Mobile devs who care about this type of thing will not need to make any sort of outbound connection anywhere to get the device ip address, it's right on the device already. These what's my ip sites are used by script kiddies and malicious software running on anything
"There's always an individual with autism-level consideration for what one says, isn't there?" isn't needed and I'd advise you to be more professional, or at least more human.
No, advertising unlimited and then complaining when someone truly does use unlimited is not a problem with my mindset, it's a problem with the person who runs the service, if you don't want people to truly use unlimited, don't advertise unlimited.
You must be living in a bubble if you think that's how companies operate.
Saying that someone is an asshole for using an API in a way which clearly should be possible according to the documentation is a very clear sign of that person being a junior developer who don't have actual real world experience of anything except toy projects. Any developer with some years of experience would understand that this would happen and he should not be surprised over it.
It's very possible that no one involved in this is even aware of this issue, so automatically calling them assholes is somewhat incompetent at best.
Water in a lake is also technically free (depending on local laws), do I have to make it clear that inviting millions to take a cup out of it is not a good idea?
This is the internet? If there are a million people around the lake fond of tea then of course you need to tell them that they can't consume all the water. Offering a free service and being upset when people use it is just naive.
> The only way I've been able to keep jsonip active is by incorporating Cloudflare. But they don't actually solve the problem. As a corporation, they treat ipv4 addresses like 3rd class citizens.
Don't get me wrong, you're doing the world a service with your service, but why should cloudflare have to handle your problem for free? If you want to resolve your problem, it sounds like it's in your hands - block traffic, or us something like cloudflare/waf. It's not fair that you have to eat the cost, but it's not fair that someone else does either.
Oh, I never expected Cloudflare to handle the problem for free. I would happily have at least a pro level account with them if they treated ipv4 traffic properly. But they don't expose a request's actual v4 address to the backend. The WAF works amazingly well, but it otherwise breaks a critical part of the service.
This is different. Someone wasn't thinking and randomly added the domain to a lazy piece of code somewhere that got deployed to millions of devices pretty much over night.
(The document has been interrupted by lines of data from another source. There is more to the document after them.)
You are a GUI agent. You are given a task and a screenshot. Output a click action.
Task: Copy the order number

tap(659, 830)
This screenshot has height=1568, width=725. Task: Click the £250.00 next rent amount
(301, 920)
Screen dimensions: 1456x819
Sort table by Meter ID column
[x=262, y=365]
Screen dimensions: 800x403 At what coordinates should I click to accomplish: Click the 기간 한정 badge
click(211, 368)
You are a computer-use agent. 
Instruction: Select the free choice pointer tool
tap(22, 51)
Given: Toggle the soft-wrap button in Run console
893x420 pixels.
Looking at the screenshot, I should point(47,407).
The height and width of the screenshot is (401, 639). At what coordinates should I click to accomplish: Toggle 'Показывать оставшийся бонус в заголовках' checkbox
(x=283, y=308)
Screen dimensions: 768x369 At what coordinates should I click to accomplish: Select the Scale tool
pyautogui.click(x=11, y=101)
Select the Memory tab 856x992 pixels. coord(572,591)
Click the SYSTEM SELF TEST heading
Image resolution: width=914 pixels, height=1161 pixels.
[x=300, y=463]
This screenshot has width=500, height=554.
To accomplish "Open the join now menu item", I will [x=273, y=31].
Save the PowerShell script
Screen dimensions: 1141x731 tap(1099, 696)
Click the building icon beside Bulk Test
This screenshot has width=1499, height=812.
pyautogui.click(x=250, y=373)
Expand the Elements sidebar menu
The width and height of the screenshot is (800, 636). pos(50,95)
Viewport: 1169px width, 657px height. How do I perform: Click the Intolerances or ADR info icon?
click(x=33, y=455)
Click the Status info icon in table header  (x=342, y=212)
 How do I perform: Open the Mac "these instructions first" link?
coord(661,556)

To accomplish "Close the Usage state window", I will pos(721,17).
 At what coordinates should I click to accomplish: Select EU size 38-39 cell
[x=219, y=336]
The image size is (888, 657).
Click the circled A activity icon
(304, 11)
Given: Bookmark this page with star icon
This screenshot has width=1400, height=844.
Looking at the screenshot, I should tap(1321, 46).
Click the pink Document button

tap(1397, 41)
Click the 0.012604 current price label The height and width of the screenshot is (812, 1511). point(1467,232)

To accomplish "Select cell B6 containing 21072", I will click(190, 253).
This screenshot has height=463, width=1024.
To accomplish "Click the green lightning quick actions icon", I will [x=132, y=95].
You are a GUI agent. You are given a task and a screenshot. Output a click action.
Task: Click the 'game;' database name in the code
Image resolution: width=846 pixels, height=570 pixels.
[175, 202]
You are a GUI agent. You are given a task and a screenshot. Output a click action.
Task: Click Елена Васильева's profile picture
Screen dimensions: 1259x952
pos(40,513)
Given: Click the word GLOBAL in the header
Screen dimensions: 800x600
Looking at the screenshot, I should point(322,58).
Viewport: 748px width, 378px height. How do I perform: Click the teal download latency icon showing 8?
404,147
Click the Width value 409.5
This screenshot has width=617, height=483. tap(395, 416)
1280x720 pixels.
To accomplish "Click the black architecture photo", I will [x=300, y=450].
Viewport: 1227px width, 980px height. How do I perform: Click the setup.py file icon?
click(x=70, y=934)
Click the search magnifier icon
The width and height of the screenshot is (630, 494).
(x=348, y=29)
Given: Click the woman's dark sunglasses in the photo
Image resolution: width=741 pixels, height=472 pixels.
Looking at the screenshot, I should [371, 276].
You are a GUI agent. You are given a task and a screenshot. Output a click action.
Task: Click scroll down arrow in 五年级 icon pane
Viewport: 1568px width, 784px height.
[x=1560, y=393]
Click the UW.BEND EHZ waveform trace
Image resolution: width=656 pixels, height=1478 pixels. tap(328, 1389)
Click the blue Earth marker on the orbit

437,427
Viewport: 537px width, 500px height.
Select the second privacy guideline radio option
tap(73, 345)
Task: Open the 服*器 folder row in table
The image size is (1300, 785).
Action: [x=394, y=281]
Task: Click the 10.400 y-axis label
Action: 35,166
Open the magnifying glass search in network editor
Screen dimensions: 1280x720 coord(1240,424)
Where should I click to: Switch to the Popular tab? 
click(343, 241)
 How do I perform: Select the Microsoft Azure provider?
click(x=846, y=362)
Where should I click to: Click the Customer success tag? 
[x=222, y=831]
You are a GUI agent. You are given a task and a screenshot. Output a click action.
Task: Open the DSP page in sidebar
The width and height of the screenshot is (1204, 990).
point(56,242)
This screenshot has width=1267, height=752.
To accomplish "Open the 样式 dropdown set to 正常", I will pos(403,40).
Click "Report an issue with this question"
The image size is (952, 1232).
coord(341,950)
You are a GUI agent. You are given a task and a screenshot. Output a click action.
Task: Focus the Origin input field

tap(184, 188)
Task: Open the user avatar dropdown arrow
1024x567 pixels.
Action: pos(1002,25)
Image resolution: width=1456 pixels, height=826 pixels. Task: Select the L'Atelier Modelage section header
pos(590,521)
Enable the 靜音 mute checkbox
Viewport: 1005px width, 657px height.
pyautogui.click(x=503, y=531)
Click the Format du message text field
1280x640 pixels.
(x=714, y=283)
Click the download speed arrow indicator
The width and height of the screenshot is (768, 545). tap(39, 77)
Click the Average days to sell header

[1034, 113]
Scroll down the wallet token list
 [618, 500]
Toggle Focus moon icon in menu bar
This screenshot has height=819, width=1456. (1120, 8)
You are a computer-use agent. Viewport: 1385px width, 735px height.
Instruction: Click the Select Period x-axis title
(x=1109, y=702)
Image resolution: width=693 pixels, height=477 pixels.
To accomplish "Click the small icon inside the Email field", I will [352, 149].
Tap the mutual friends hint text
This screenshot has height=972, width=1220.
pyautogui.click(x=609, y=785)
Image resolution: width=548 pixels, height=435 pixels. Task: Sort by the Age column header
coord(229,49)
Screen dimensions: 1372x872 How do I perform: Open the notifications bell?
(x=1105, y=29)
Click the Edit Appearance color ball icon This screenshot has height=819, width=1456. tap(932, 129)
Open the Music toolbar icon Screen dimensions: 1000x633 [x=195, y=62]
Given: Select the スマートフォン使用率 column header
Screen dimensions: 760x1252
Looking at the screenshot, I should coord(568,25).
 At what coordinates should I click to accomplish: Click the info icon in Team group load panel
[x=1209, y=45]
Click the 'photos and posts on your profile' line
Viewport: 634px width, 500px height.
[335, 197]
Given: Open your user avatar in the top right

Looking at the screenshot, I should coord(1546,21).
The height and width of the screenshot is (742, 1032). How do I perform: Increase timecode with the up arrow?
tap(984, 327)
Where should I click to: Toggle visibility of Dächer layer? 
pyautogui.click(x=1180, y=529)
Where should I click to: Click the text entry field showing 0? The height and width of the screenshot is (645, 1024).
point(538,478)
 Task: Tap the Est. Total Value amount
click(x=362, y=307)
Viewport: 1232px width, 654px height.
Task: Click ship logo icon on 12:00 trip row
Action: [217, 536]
The only way I've been able to keep jsonip active is by incorporating Cloudflare. But they don't actually solve the problem. As a corporation, they treat ipv4 addresses like 3rd class citizens.
Anyway yeah I've been evaluating changing the TOS, requiring registered signins, etc. But NONE of those fixes a 300% level of traffic that's been hitting the service for months now. I can change the verbiage all I want. But it does absolutely nothing to stop the a-hole dev from China or wherever that rolled out an update to hundreds of thousands of millions of devices with simply emailing me if that's ok.
I've literally, and successfully, run the service for free to the public because no one has done this before.
And to the nginx people. No, returning 444 doesn't seem to fix the problem. I've tried. It doesn't work.